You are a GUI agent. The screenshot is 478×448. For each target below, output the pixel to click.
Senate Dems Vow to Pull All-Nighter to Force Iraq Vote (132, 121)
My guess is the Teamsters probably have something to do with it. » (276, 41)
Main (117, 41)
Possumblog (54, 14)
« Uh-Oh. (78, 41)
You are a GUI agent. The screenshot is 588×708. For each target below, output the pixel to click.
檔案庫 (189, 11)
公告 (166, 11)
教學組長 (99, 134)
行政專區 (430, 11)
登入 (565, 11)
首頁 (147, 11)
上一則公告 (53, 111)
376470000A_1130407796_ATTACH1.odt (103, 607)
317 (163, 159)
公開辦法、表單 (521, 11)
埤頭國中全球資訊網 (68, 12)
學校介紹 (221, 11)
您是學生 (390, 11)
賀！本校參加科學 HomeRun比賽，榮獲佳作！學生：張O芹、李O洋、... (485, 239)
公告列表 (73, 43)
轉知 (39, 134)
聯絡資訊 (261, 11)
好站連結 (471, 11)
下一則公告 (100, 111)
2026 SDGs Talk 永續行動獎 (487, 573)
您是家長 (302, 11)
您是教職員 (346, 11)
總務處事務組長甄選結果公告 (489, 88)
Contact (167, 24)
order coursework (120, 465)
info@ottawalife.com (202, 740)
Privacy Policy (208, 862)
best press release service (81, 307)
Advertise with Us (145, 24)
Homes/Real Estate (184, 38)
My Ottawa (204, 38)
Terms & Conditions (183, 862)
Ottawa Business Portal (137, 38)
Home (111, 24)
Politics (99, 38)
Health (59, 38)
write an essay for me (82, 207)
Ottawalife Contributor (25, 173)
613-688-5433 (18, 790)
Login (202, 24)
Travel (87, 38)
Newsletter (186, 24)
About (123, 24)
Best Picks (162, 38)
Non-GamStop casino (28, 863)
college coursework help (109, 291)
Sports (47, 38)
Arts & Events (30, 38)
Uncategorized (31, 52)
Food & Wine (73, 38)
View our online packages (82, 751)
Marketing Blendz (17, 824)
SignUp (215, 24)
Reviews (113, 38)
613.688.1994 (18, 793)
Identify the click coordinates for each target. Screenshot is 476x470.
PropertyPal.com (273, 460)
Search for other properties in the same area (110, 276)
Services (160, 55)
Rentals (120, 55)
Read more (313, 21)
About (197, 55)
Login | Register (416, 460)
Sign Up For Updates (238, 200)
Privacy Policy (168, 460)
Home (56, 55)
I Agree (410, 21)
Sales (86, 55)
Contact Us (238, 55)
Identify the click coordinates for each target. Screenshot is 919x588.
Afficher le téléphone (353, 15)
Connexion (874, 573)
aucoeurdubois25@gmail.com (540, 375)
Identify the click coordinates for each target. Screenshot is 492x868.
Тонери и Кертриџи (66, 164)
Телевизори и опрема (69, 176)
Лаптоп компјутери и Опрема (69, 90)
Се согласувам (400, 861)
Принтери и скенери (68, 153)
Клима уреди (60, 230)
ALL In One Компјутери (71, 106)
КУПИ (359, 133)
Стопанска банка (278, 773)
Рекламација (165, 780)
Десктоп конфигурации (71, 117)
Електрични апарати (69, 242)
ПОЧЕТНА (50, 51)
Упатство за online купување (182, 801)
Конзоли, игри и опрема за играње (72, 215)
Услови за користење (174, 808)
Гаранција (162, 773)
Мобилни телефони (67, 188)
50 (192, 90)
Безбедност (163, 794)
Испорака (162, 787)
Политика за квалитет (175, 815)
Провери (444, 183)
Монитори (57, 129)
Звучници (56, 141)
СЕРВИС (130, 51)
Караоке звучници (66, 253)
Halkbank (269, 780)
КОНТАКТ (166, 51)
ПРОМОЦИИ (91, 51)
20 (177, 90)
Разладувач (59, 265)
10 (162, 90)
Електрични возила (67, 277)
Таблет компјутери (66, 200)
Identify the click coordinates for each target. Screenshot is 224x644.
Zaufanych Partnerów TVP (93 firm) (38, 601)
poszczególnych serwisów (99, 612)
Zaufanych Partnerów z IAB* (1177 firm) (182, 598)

==================================================

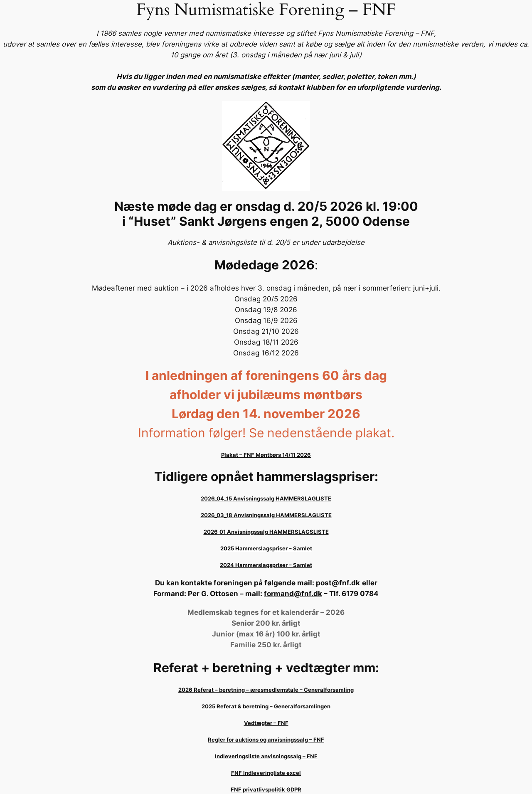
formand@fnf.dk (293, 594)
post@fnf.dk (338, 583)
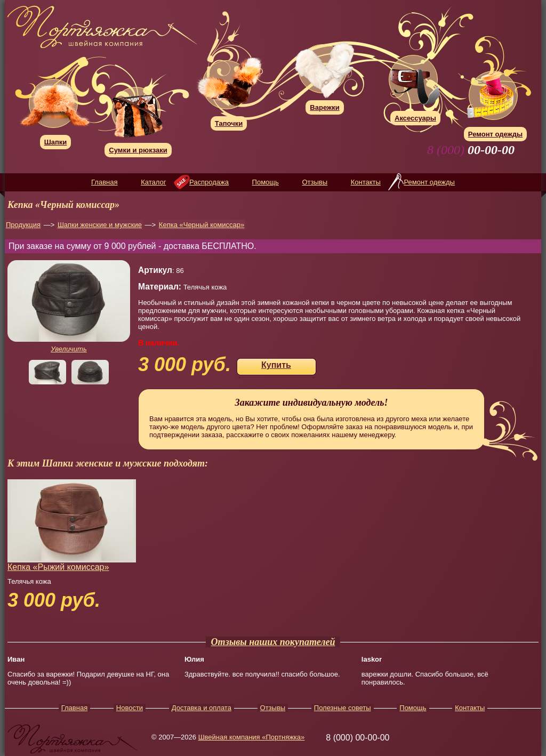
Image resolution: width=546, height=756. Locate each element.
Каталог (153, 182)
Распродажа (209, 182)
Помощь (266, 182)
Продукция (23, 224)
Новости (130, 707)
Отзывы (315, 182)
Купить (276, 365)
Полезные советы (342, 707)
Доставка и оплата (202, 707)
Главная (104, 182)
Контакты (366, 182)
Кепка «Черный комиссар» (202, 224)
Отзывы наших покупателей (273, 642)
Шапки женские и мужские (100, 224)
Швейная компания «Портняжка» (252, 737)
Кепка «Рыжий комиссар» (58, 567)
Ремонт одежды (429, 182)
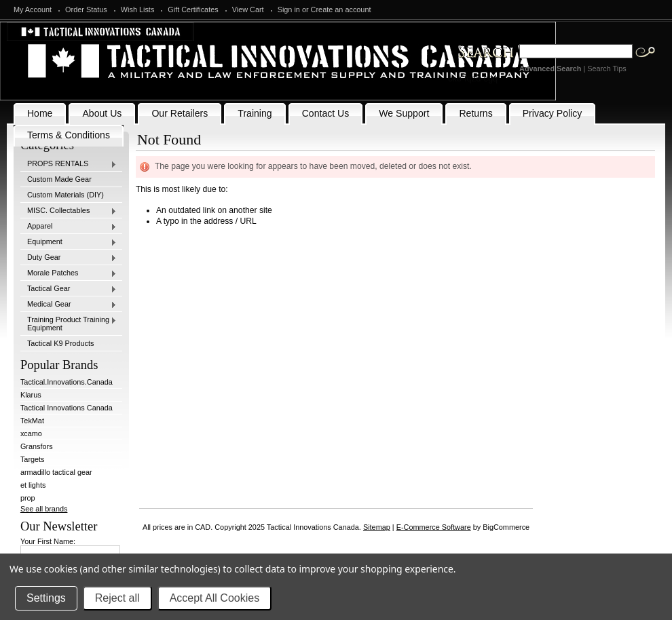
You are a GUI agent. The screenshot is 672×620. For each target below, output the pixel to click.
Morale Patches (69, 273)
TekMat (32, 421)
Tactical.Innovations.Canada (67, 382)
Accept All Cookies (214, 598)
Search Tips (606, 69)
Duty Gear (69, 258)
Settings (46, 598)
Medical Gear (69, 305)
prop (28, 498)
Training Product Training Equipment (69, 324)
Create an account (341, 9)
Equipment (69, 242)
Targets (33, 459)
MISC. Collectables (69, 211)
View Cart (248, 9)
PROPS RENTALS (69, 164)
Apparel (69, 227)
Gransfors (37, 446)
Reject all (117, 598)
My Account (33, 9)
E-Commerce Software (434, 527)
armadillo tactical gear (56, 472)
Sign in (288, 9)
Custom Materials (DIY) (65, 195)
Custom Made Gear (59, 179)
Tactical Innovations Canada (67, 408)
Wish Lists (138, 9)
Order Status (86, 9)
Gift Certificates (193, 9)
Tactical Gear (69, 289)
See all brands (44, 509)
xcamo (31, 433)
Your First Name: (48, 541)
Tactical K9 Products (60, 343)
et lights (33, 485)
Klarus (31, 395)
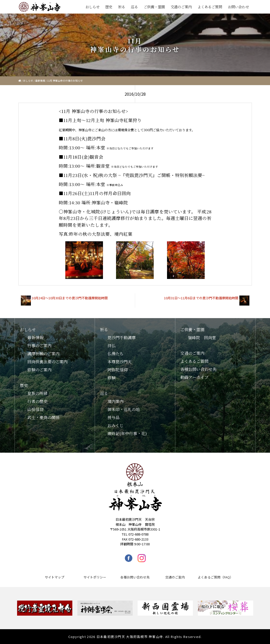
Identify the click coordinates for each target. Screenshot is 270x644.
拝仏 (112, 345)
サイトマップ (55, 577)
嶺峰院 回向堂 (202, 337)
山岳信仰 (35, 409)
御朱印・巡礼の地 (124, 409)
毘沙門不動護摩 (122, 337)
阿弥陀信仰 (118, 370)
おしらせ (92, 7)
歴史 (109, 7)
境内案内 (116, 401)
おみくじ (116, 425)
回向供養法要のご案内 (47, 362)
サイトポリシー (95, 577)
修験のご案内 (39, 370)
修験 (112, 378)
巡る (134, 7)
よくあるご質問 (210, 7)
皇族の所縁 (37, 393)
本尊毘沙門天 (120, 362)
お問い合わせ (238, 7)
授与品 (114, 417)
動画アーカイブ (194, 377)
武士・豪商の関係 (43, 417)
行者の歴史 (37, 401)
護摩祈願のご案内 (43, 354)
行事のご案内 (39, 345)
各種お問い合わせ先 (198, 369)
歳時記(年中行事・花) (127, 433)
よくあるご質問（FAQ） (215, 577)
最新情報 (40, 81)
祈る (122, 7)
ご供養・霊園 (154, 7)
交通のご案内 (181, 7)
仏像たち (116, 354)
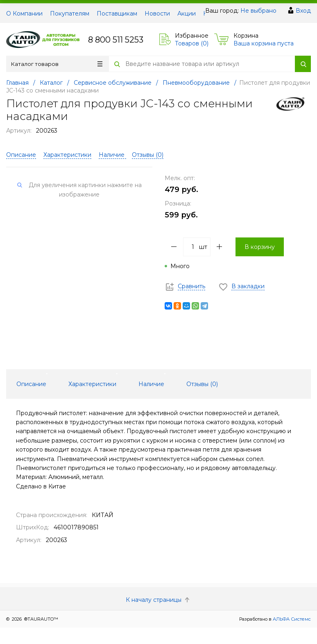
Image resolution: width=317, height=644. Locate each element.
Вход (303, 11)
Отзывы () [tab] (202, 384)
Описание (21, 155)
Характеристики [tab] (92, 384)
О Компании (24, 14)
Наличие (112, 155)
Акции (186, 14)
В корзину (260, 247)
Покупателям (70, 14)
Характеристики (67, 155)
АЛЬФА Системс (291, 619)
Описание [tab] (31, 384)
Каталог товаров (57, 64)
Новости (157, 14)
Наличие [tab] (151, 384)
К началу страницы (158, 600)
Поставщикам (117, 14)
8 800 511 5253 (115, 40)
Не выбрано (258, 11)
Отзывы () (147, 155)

==================================================

Goal.
Take everything from the entry containing "Accept All Cookies (214, 598)" down to the entry containing "Order Status (86, 9)", switch "Cart" to "Basket", and give those entries again with nothing else changed.

Task result.
Accept All Cookies (214, 598)
Search Tips (606, 69)
Duty Gear (69, 258)
Settings (46, 598)
Medical Gear (69, 305)
prop (28, 498)
Training Product Training Equipment (69, 324)
Create an account (341, 9)
Equipment (69, 242)
Targets (33, 459)
MISC. Collectables (69, 211)
View Basket (248, 9)
PROPS RENTALS (69, 164)
Apparel (69, 227)
Gransfors (37, 446)
Reject all (117, 598)
My Account (33, 9)
E-Commerce Software (434, 527)
armadillo tactical gear (56, 472)
Sign in (288, 9)
Custom Materials (DIY) (65, 195)
Custom Made Gear (59, 179)
Tactical Innovations Canada (67, 408)
Wish Lists (138, 9)
Order Status (86, 9)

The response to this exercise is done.